The firm of Hall McGarel was dissolved on 1st January 1842, a few years after the compensation process , when its partners were shown as David Hall, Charles McGarel and Alexander Hall Hall, the latter being the son of David Hall. David Hall lived at 44 Portland Place in the late 1830s, although he died in 1844 at 10 Park Street (he had also bought in 1822 the Botleys Park estate in Surrey, which he later sold to another slave-owner, John Beckles Hyndman). David Hall left £200,000 in personalty (i.e. not including the value of any real property, i.e. land), a fortune that made him one of the richest people dying in Britain that year.
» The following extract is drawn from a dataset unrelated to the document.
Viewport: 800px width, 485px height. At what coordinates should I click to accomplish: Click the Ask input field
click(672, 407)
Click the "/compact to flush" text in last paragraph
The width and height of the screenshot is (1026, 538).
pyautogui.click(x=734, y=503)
His son, Alexander Hall Hall, who had been educated at Eton and Balliol appears to have dropped from commerce after his father’s retirement in 1842, and was appointed as Deputy-Lieutenant of Sussex in 1860. He died during an overnight stay at Charles McGarel's house, 2 Belgrave Square, in 1874, having made the transition from his father’s slave-owning to English landed gentleman and county society. Newspapers (including the Morning Post, 21/10/1874), reported on Alexander Hall Hall's inquest and a verdict of death from natural causes.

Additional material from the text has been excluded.